**TO DO**. Lines in the listing below containing the string "dimensions" are to be identified and copied.
(GIVEN RECORDS begins)
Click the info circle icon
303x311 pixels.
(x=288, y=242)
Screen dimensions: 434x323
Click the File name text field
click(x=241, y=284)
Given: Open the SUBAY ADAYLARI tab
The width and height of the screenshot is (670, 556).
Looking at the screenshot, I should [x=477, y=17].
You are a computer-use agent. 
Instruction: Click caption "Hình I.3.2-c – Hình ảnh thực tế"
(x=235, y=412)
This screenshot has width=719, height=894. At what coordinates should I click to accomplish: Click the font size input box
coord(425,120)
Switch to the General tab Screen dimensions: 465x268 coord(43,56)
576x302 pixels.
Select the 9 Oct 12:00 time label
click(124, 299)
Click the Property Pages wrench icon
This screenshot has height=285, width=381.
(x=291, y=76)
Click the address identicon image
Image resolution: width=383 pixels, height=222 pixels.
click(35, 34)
(GIVEN RECORDS ends)
(GIVEN RECORDS begins)
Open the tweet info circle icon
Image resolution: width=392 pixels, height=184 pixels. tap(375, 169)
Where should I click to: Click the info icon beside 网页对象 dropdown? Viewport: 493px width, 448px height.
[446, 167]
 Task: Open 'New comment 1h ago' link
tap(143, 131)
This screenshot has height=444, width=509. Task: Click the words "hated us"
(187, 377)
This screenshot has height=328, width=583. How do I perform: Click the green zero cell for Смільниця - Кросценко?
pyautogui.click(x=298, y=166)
(GIVEN RECORDS ends)
**RESULT FOR THIS EXERCISE**.
Screen dimensions: 434x323
Switch to the General tab Screen dimensions: 465x268 coord(43,56)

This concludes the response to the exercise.